In his acclaimed book on blockbusting and the redlining of Black communities, Not in My Neighborhood: How Bigotry Shaped a Great American City, former Baltimore Sun reporter Antero Pietila estimates that roughly 94,000 people—mostly Black residents—were dislocated between 1965 and 1980 by various expressway building, “slum clearance,” and “urban renewal” efforts. Many affected families had come to Baltimore looking for jobs after World War II, as part of the Great Migration, and now they were uprooted again.
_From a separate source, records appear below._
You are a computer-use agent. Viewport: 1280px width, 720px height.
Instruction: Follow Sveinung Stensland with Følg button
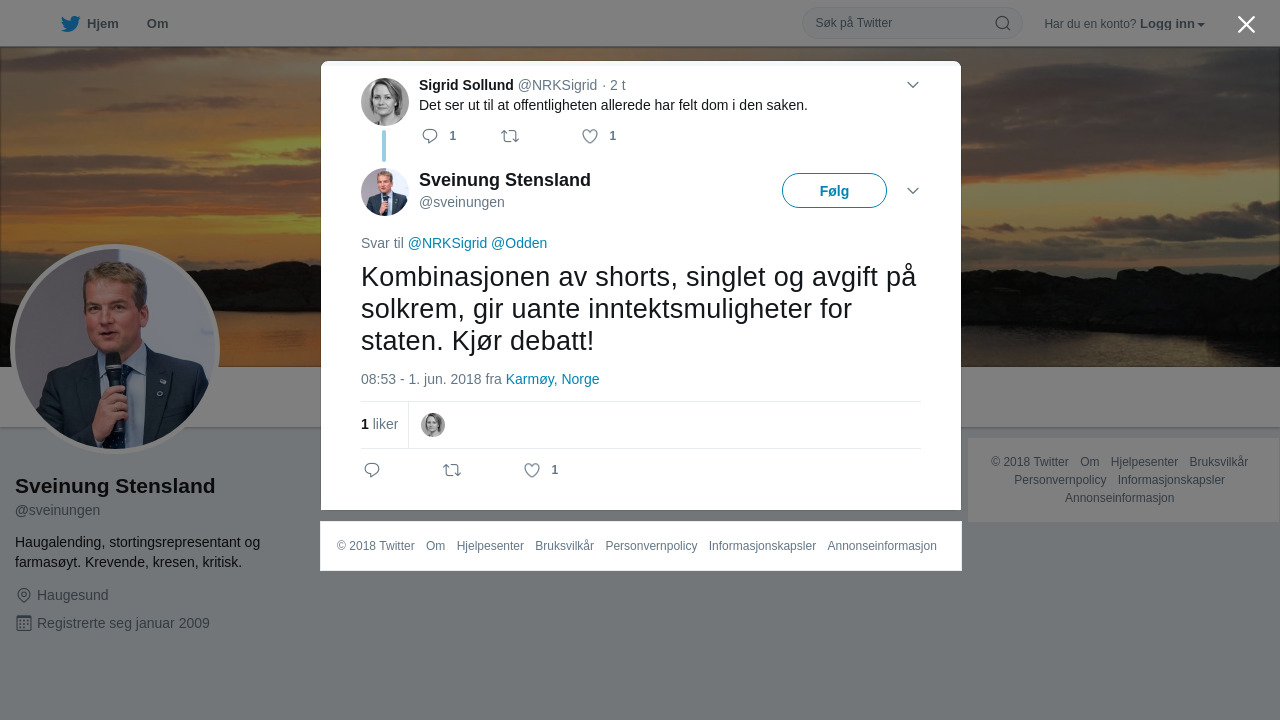click(834, 191)
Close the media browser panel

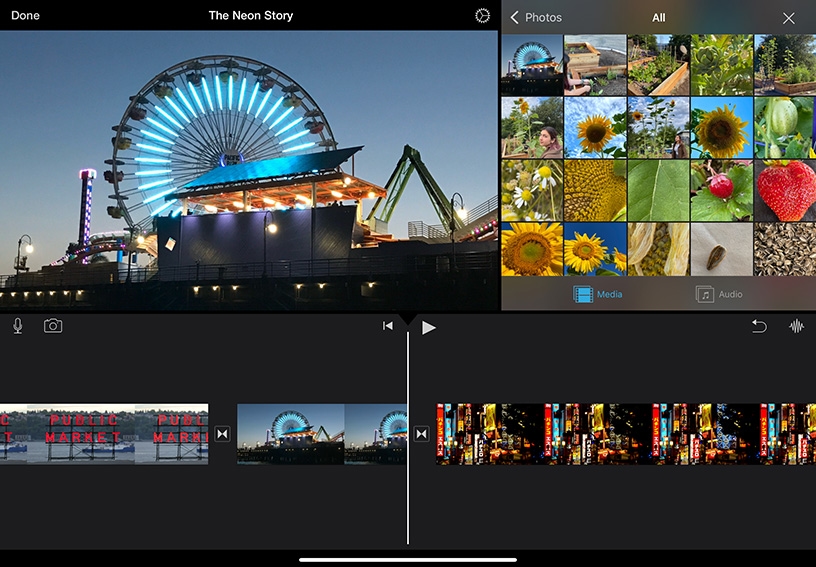click(x=789, y=18)
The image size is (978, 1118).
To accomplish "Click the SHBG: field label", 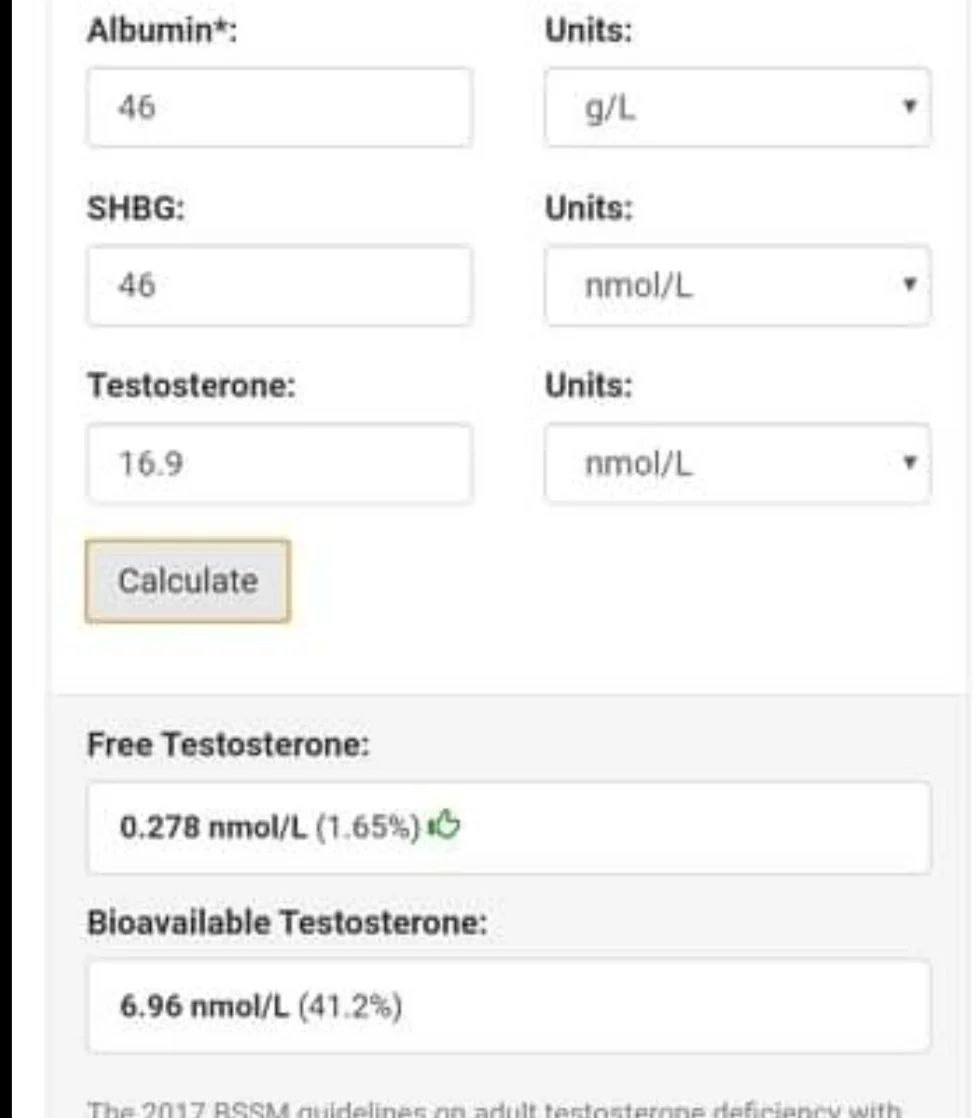I will click(136, 208).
Payouts offered to homeowners in the Franklin-Mulberry corridor—based on declining “fair market” values in the area—were rarely enough to purchase a comparable house in one of the few neighborhoods open to Black homebuyers. (Future Hall of Famer Frank Robinson and his family struggled mightily to find a home after he was traded to Baltimore in 1966; his wife Barbara was so disgusted by the race-based real-estate market she threatened to move back to California with the couple’s two children.)
“Monuments to segregation,” ACLU lawyer Barbara Samuels called the high-rises, all since imploded as failed housing policy experiments.
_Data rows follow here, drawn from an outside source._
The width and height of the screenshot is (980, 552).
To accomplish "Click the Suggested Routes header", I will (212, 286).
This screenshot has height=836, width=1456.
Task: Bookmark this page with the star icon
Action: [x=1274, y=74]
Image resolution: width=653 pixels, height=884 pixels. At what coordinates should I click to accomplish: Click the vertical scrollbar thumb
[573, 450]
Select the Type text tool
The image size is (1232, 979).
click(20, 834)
Meanwhile, the destruction in the neighborhoods split by the Highway to Nowhere metastasized. The east-west expressway plans had cast a pall over the Franklin-Mulberry corridor for two decades, and when the condemnations began in 1966, and then the demolitions a few years later, things quickly took a bad turn. By the time the highway opened on Feb. 5, 1979, the surrounding blocks—and their communities—had been gutted for a decade.
Today, residents in the Black neighborhoods divided by Route 40 have the longest average commute times in Baltimore, almost three times greater than in the city’s well-to-do white neighborhoods.
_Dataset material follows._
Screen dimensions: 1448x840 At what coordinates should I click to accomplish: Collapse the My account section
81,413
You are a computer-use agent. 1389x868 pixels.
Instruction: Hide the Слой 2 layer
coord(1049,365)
“The effects of that little underpass didn’t just go into the 300 or 500 block [of a street in its corridor],” Alton West, who later organized annual reunions among those displaced, told an interviewer back in 2009. “It just spread its wings either way. Call it the ‘domino effect’ or whatever you want...[things] just fell and kept going. If the 400 block was affected, now the 3 and the 5 are . . . and after a while the 600 or the 100 [block]. I would say by the mid-’70s to the late ’70s, it was like the spread of cancer. It was just inoperable.”
As far as strategies to rehabilitate the community after the fact, added West, a retired Baltimore housing inspector, “I say ‘we’ as a city government—we just probably didn’t have a clue.
Now, a half century after it consumed 52 acres of residential Black neighborhoods—and eight years after the Red Line light rail was abruptly canceled by a governor intent on building more highways—there are hopes that the Highway to Nowhere may finally be razed.